The SPAC announcement came less than two weeks after US regulators named five New York-listed Chinese companies that face delisting


Lanvin's move shows that some Chinese companies are undeterred by the long-running auditing dispute between Beijing and Washington. Photo: Reuters.

 

Lanvin Group, the luxury fashion company owned by Chinese conglomerate Fosun International, said on Wednesday it plans to list in New York by merging with a special purpose acquisition company (SPAC).

It aims to raise up to $544 million to fund its global expansion ambitions.

Lanvin Group, which manages iconic brands such as Lanvin, Sergio Rossi, Wolford, St John Knits, and Caruso, has agreed to combine with a US-listed ‘blank cheque company’ affiliated to Primavera Capital Group.

Primavera is an investment firm founded by former Goldman Sachs China chairman Fred Hu.

“We plan to accelerate the growth of our portfolio via both organic development and disciplined acquisitions,” Joann Cheng, Lanvin’s chair and chief executive said in a statement.
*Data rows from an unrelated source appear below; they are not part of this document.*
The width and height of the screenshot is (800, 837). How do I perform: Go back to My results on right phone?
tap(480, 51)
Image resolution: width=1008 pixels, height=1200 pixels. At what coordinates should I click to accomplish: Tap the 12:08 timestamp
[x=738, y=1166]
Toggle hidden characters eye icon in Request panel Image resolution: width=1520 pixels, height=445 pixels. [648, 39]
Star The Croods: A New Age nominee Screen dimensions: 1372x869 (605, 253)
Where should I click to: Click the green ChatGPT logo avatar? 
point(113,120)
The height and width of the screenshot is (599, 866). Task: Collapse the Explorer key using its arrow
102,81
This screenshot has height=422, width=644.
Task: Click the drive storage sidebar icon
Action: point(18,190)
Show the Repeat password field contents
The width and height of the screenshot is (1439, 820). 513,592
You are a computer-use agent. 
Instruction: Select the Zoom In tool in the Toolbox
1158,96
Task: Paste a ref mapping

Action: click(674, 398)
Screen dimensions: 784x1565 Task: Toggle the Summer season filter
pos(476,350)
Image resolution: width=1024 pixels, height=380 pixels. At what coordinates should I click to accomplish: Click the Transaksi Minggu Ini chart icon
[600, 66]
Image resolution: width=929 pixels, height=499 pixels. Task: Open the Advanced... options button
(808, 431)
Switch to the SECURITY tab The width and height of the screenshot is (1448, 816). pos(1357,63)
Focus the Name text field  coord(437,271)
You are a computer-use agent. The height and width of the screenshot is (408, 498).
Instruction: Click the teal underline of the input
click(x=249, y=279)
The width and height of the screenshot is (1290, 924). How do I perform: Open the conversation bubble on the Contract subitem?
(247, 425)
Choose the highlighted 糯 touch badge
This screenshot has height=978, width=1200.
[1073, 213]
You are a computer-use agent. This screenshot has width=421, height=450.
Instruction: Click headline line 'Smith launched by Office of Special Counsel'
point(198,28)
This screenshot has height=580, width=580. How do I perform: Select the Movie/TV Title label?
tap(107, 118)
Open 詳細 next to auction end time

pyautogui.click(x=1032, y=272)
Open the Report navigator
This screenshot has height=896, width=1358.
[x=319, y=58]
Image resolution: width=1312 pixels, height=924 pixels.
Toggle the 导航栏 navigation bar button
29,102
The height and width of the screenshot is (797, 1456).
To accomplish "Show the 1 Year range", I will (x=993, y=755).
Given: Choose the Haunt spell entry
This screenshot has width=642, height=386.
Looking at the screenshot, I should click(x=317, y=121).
The announcement came less than two weeks after US regulators named five New York-listed Chinese companies that face delisting risk.

 

Undeterred

Lanvin’s move shows that some Chinese companies are undeterred by the long-running auditing dispute between Beijing and Washington.

The US listing plan by Shanghai-based Lanvin may also face scrutiny by Chinese regulators, who are tightening supervision over offshore share sales by Chinese firms, including those through SPACs.

SPACs are shell firms that raise money from institutional and retail investors via market listings, and put it in a trust for the purpose of merging with a private company and taking it public.

Wall Street’s frenzied blank-cheque deals have slowed in the past year but some Chinese companies still see it as a short cut to accessing US capital markets.

Lanvin Group was formerly known as Fosun Fashion Group before it adopted the name of the French luxury label.

The expected fundraising includes up to $414 million of cash in the trust account, and fully committed subscriptions and forward purchase agreements worth $130 million from investors including Fosun International, Itochu and Stella International.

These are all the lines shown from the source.